_WHAT YOU HAVE TO DO_
Your task is to retype, exactly and without pictures, the line holding "Image resolution: width=639" and each line that follows it to the end of the entries.

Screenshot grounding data
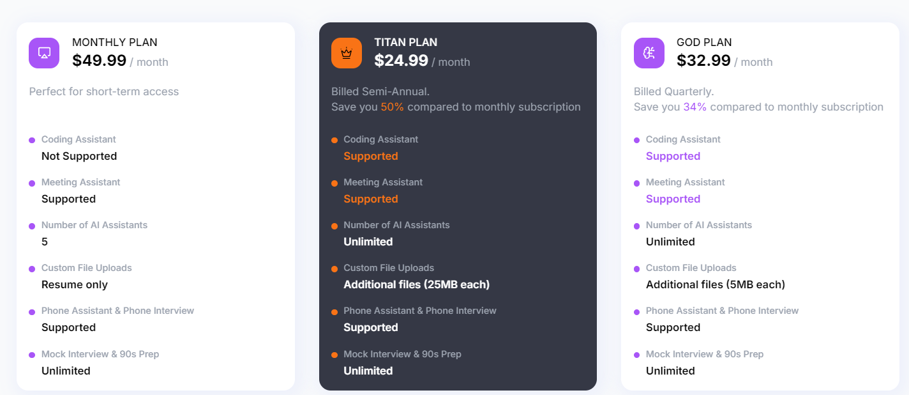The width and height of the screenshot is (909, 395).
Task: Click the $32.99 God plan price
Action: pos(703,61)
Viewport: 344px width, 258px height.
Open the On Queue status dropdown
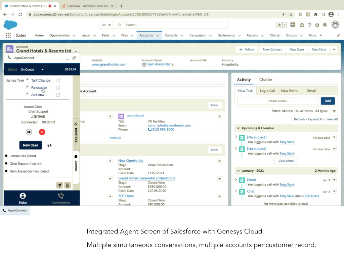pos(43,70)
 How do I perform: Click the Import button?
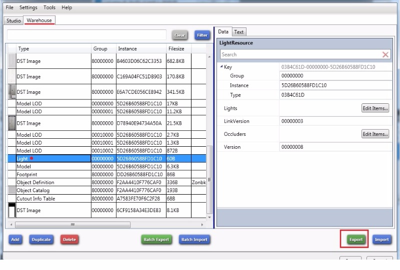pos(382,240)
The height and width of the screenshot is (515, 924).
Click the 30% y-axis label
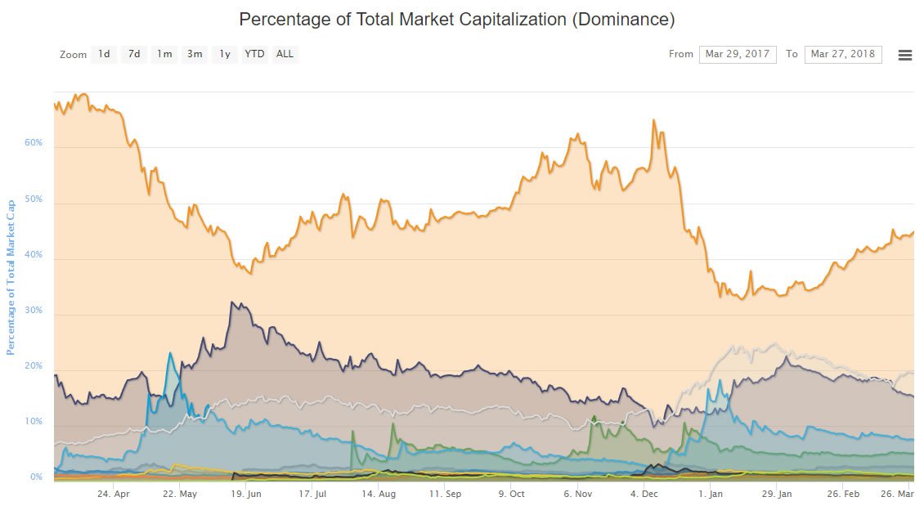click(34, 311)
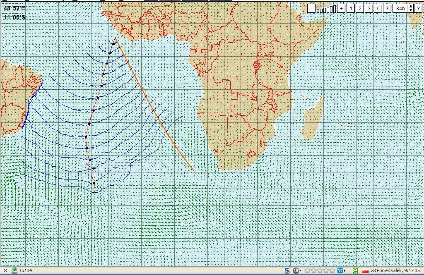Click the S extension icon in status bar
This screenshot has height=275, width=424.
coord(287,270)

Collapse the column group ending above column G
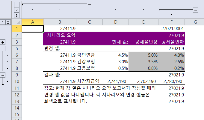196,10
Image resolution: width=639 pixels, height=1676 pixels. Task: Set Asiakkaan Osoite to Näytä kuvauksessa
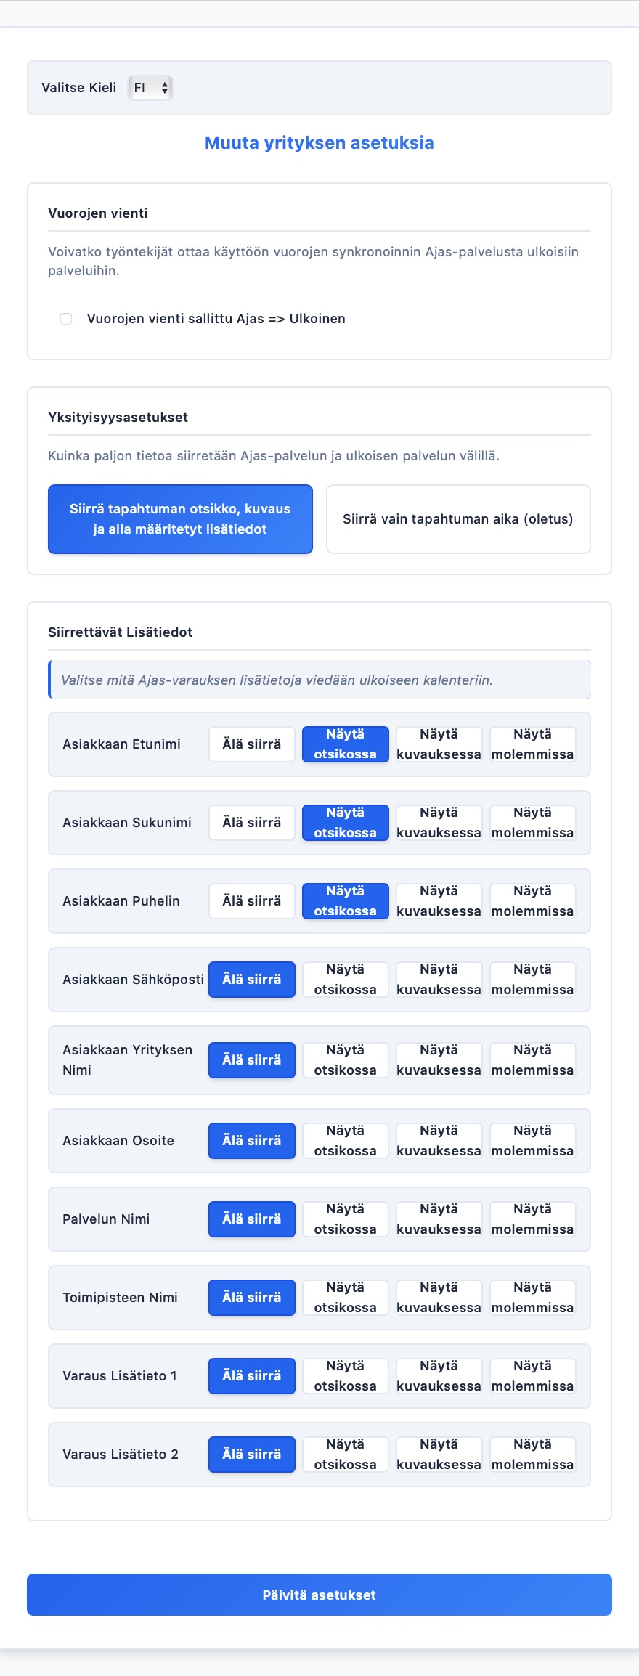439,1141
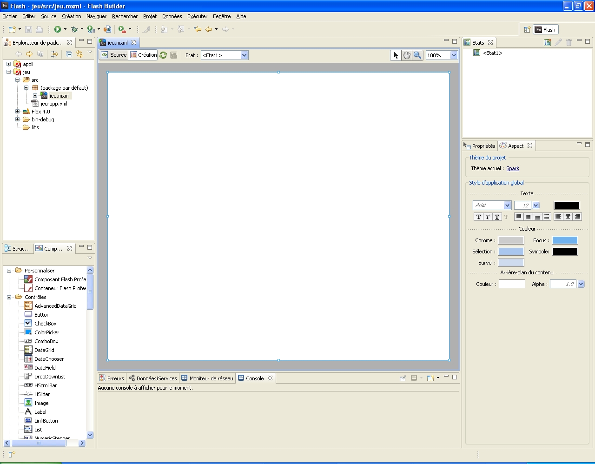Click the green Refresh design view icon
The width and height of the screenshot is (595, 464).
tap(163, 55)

_RESPONSE TO THIS EXERCISE_
Image resolution: width=639 pixels, height=1676 pixels. Task: Set Asiakkaan Osoite to Näytä kuvauksessa
439,1141
Click the green Refresh design view icon
The width and height of the screenshot is (595, 464).
tap(163, 55)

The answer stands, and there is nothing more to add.